Par Anaïs Fley.
Dix ans d’inéligibilité, cinq ans de prison dont deux fermes aménageables, ainsi que 300 000 euros d’amende. Voilà la peine requise par le parquet du tribunal de Paris contre Marine Le Pen, au terme du procès où elle et 26 autres prévenus sont accusés d’avoir détourné l’argent du Parlement européen pour financer les cadres du RN.
Les « emplois fictifs » sont monnaie courante en politique. De l’affaire Fillon aux assistants parlementaires du RN, l’effarement des accusés et de leurs divers soutiens face aux peines requises est éclairant à de nombreux égards. D’abord, la droite se croit toujours à l’abri de la justice, considérant sans doute sa mainmise sur l’appareil judiciaire comme acquise. Comment l’ordre bourgeois pourrait-il sanctionner le parti de l’ordre bourgeois ?
À l’annonce de la décision du parquet contre Marine Le Pen, Gérald Darmanin a immédiatement appelé à la « combattre […] dans les urnes, pas ailleurs », suggérant très lourdement que la décision du parquet puisse être un genre de complot pour évincer Le Pen de la course présidentielle en 2027. Ayant lui-même échappé à la justice malgré l’accusation de viol à son encontre, on comprend combien l’implacabilité de cette dernière quand il s’agit des fonds européens puisse être déstabilisante.
Dans la vie politique actuelle, le propre des forces qu’on nomme désormais « républicaines » est sensé être leur attachement aux règles du jeu de la démocratie bourgeoise, qui garantit certains principes de base – notamment la séparation des pouvoirs – et permet à la lutte politique de s’exprimer de manière pacifiée. En réalité, pour tous ceux qui profitent du système et n’aspirent qu’à le contrôler toujours davantage, ces règles sont embarrassantes dès lors qu’elles remettent en question leur droit, quasiment héréditaire, à gouverner.
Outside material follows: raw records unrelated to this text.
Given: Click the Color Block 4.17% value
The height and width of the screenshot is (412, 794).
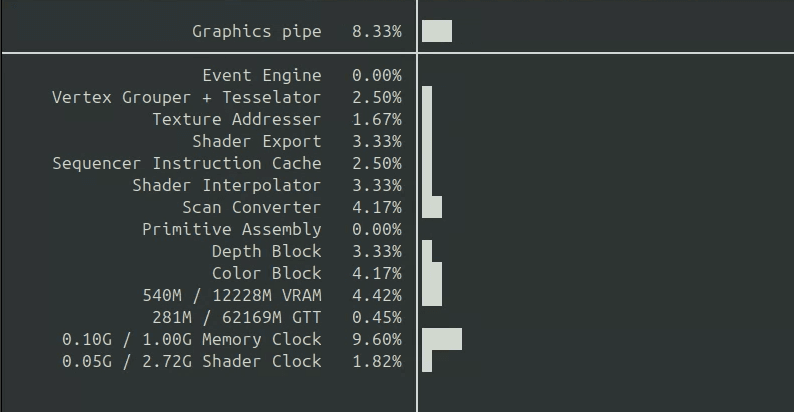Looking at the screenshot, I should 376,273.
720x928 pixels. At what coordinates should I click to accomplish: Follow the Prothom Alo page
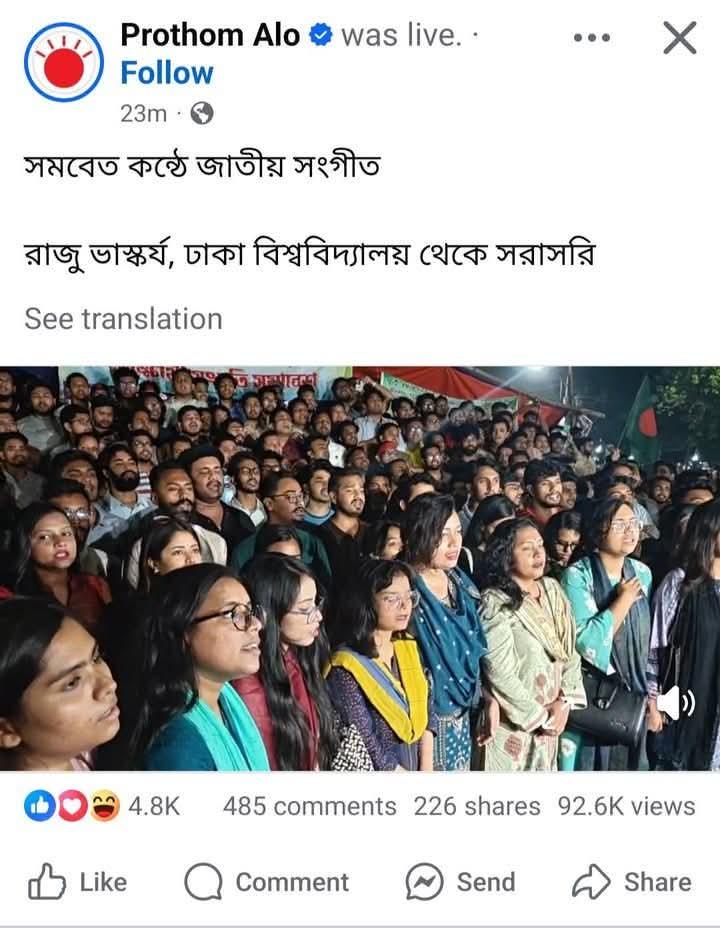click(x=167, y=73)
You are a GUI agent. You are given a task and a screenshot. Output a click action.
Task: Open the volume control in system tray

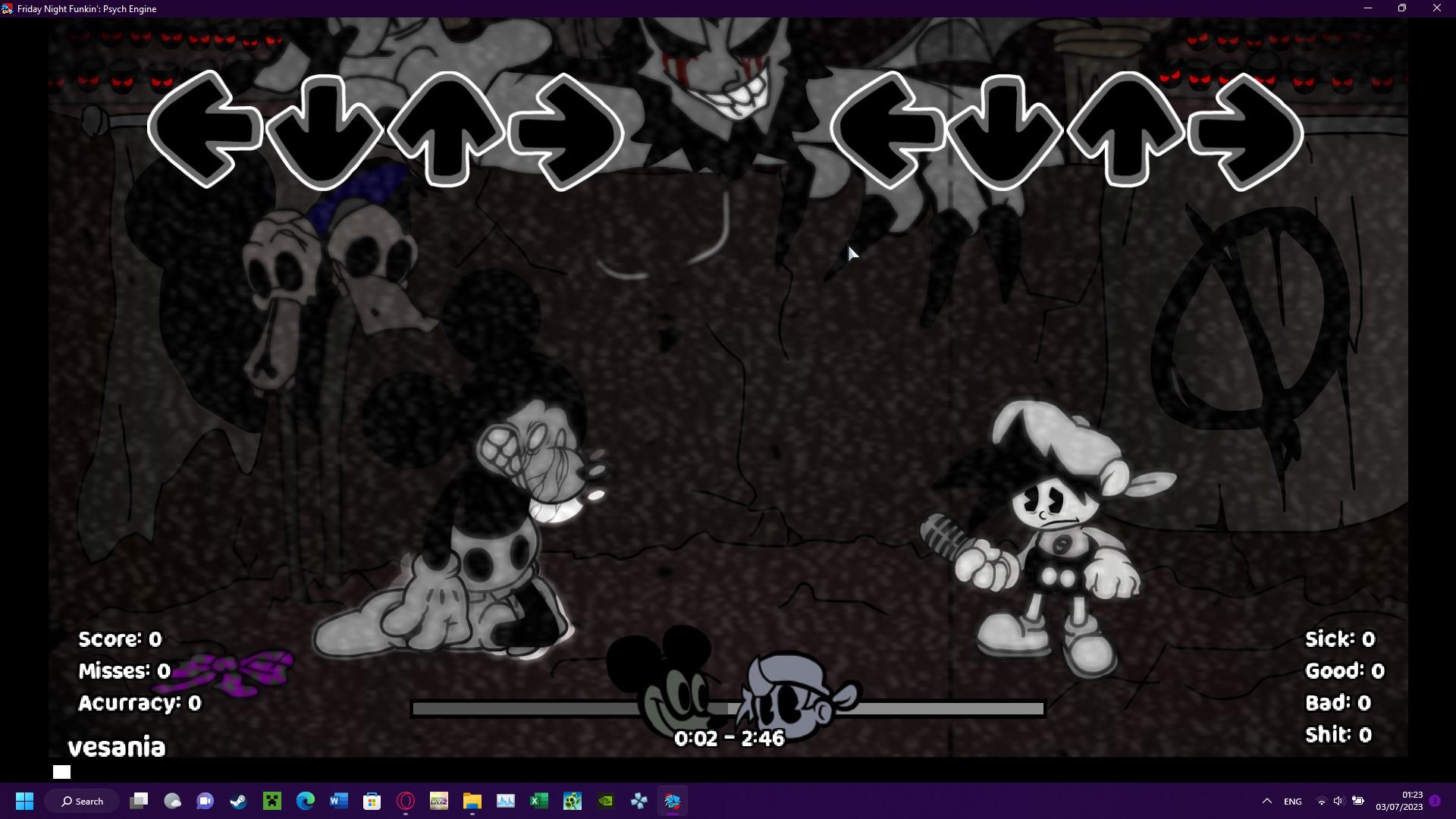1338,801
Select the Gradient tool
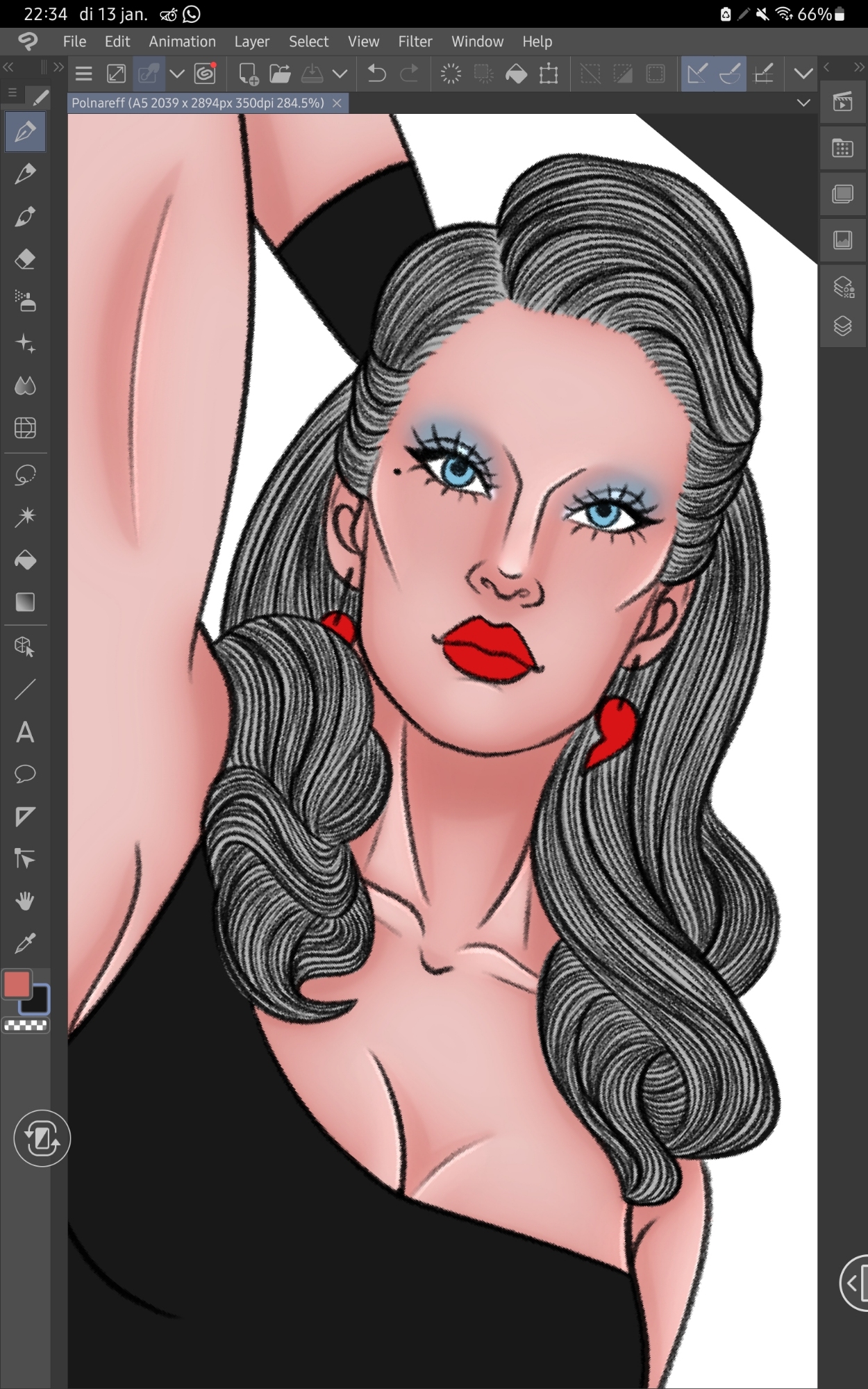The image size is (868, 1389). [25, 602]
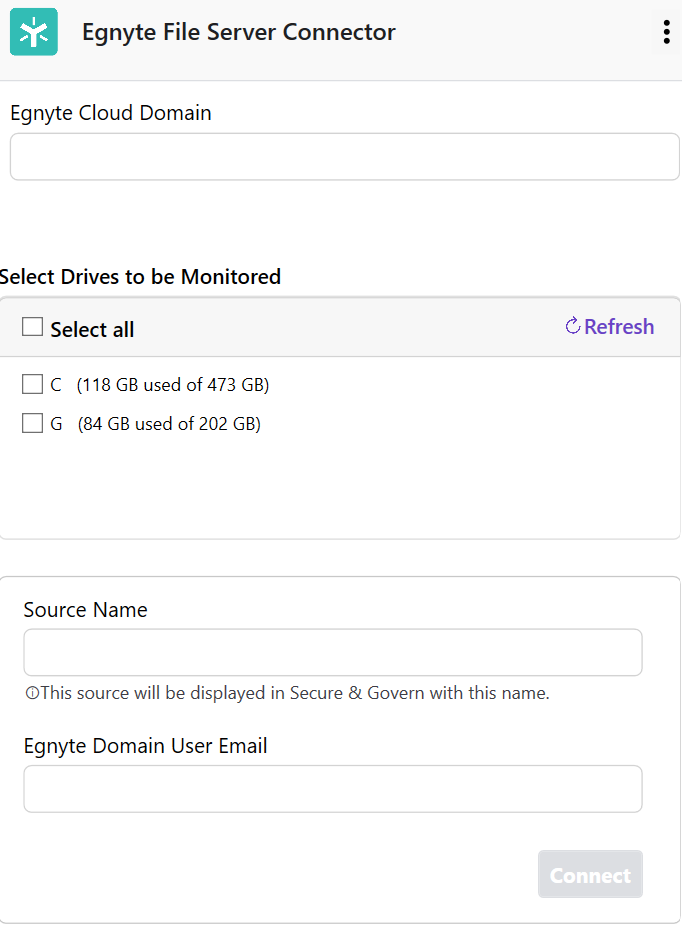Select the kebab menu in the header
The height and width of the screenshot is (943, 682).
point(666,31)
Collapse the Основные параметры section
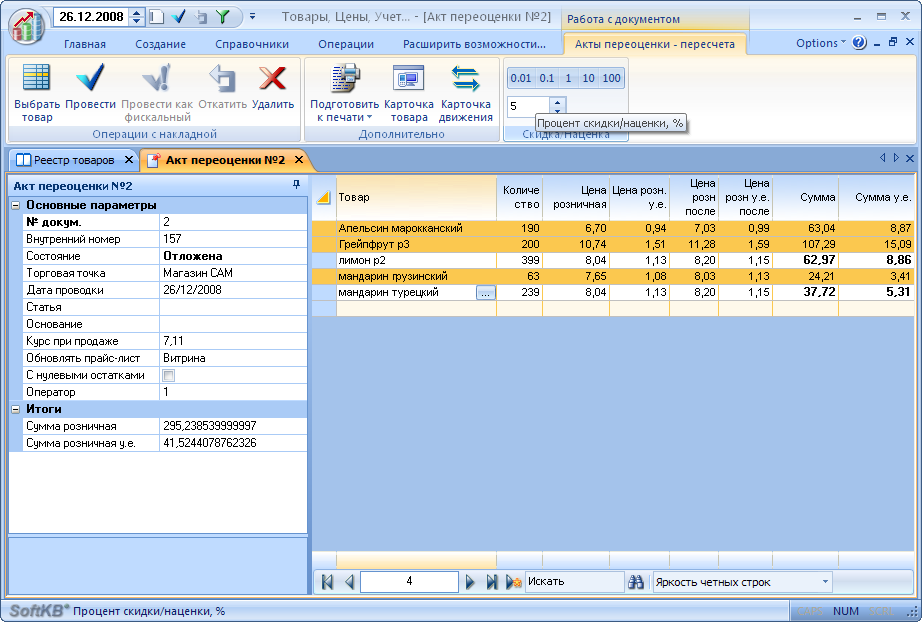The height and width of the screenshot is (622, 922). pos(16,205)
En l’occurrence, ces affaires révèlent aux yeux de tous à quel point l’ordre auquel aspire l’extrême-droite, mais aussi la droite traditionnelle, est une loi de la jungle dans laquelle seuls les plus puissants ont le droit de se défendre.
Au final l’appareil judiciaire français est, comme tout l’appareil répressif, un lieu de la lutte des classes. Si la bourgeoisie l’a façonné à son profit, des siècles de mobilisations populaires et de procès historiques l’ont contraint à s’adapter. D’un côté, la plainte pour viol à l’encontre de Gérald Darmanin est classée sans suite en 2019. De l’autre, Gisèle Pélicot bouleverse le monde en osant montrer au grand jour la banale monstruosité des viols commis par son mari et ses complices, marquant un nouveau tournant historique dans le rapport de notre société à ce crime.
Aujourd’hui, c’est l’inflexibilité du financement des institutions européennes qui l’emporte (pour l’instant) sur l’amateurisme politique du Rassemblement national, apprenant à ses dirigeants qu’à force de jouer avec le feu, on peut finir brûlé.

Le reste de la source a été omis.